The starting point of the turner's work. Clearly, a first shaping of the part to be made.

Porcelain paste in quantity, working drawing and tools required. Christian Boaretto has everything he needs at his fingertips. Slowly, surely, he shapes a small ball of dough which he flattens on the lathe, before working it by hand, raising it and lowering it. Precise, the operation is not trivial. It makes it possible to homogenize the material by removing its knots. The work can then really begin. Still on the lathe, the craftsman is busy giving the paste the overall exterior, then interior, shape of the object ordered. To go further, an unexpected tool intervenes. “The 'earth' preserves the memory of our gestures. If we are not careful, the porcelain restores these vibrations after firing. Hence the need to turn to… the sponge, to erase the imprints of his fingers. Another utensil to make its appearance: the ribs. Slate or wood, these shapes help to respect the curvature of the piece to be made. Quite quickly, its lines are drawn, but in a substantial thickness. This is how the design of the loom goes according to the Manufacture de Sèvres: a very basic outline responds, after a slight drying, to a long-term roughing. “Untreated, Sèvres porcelain is particularly soft. It doesn't allow very fine roughing…” One by one, Christian Boaretto arranges his roughings to his left. In a few days or even weeks, depending on their volume, they will be ready to be turned...

The tool: the tournassin

Behind this sharp metal blade mounted on a wooden handle, two other skills of the turner...
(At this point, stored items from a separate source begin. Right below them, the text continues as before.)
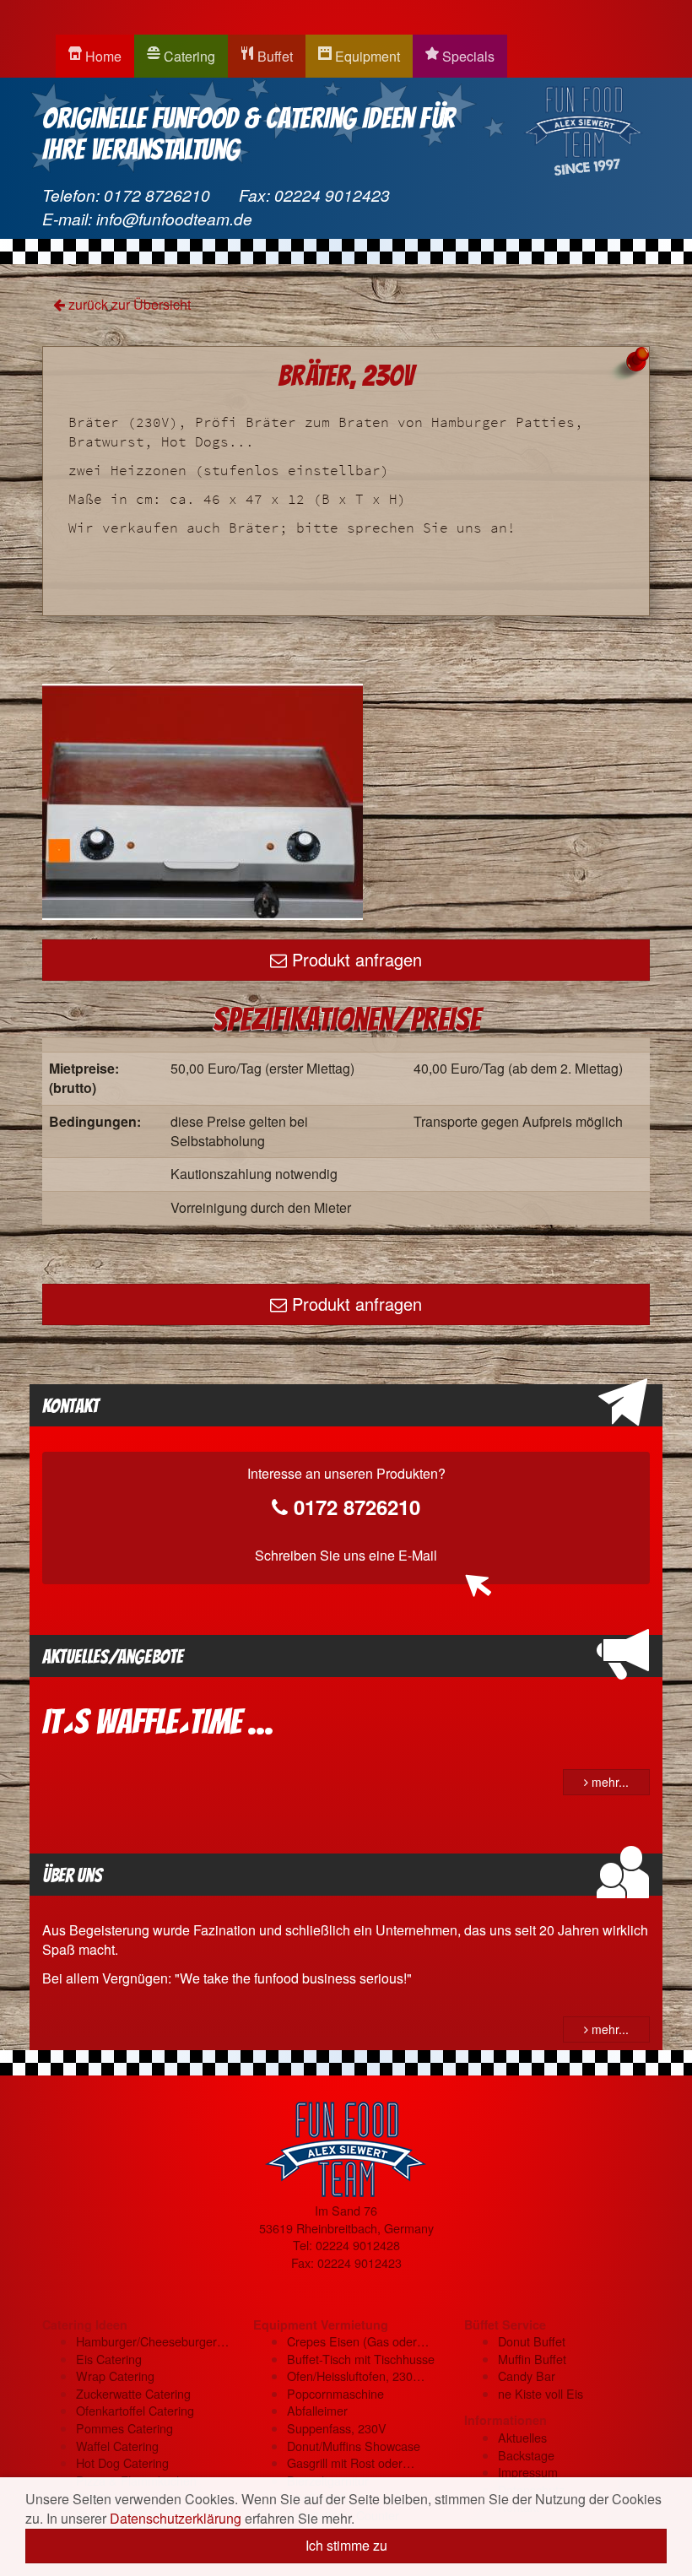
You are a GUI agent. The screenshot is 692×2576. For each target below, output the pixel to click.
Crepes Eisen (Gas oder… (358, 2341)
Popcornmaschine (335, 2393)
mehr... (608, 1781)
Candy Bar (526, 2375)
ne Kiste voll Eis (540, 2393)
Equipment (366, 56)
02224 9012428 (358, 2245)
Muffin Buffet (532, 2359)
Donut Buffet (531, 2341)
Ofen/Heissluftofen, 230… (355, 2375)
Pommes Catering (124, 2428)
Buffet (273, 56)
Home (102, 56)
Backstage (526, 2455)
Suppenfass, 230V (337, 2428)
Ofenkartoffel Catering (135, 2410)
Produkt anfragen (354, 959)
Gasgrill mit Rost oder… (350, 2462)
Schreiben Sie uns (346, 1555)
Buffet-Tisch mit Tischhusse (361, 2359)
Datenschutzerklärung (175, 2518)
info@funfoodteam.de (174, 218)
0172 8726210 (157, 194)
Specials (467, 56)
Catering (187, 56)
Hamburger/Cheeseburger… (152, 2341)
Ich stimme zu (346, 2545)
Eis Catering (109, 2359)
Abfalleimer (317, 2410)
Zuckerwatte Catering (133, 2393)
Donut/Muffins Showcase (353, 2445)
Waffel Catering (117, 2445)
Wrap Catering (115, 2375)
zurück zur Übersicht (128, 304)
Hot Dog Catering (122, 2462)
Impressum (528, 2472)
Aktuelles (522, 2437)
Starting with the very realization of the tool. It is the responsibility of the art technician himself. Christian Boaretto therefore regularly goes to the room in the Grand Atelier devoted to tools, to sharpen his swivels and even shape new ones. As his peers did before him. Because, over time, the object has not aged a bit. “He has remained the same for two and a half centuries! " And for good reason. It is essential to the second major phase of the turner's work: turning. Or how to roughen the draft of ⁴/₅ of its material to arrive at a part conforming to ¼ mm close to the working drawing. High precision work. Entirely manual, it therefore requires different tournassins, for the outside as well as the inside of the object, which its blades sculpt, on the lathe, by pouring out streams of dust and chips of "earth", with strident noises . Amazing. Just like the use of a pichouret. A kind of long wooden stick that Christian Boaretto carries on his shoulder and on which he presses the hand holding the tournassin, to better immobilize it and avoid, here again, untimely vibrations. In fact, the time for turning is not the same as that for roughing. The first is calculated in weeks, the other in days... Patience.


The actor: the turner

At 61, Christian Boaretto has accumulated 34 years of service within the Manufacture de Sèvres.

The meeting between these two happened quite fortuitously. He, the young graduate of the Beaux-Arts de Paris, passes the gate of the institution one day, out of curiosity. Very quickly, a workshop manager invited him to visit the premises. Christian Boaretto discovers the lathe, before deciding to make it his profession. There followed three years of training in the house school, a competition - so successful - and hundreds of porcelain pieces made by him. Without apparent weariness. How ? First of all, by varying the pleasures, between re-editions of old works and contemporary porcelain, small pieces and large sets... By starting to create in turn, on his own behalf, outside the establishment. And then, over time, if the techniques have evolved little or not at all, the relationship with the designers has changed. “With my decades of experience, I find it easier to accompany an artist in residence and to find, if necessary, viable solutions to the problems that arise. » The strength of age.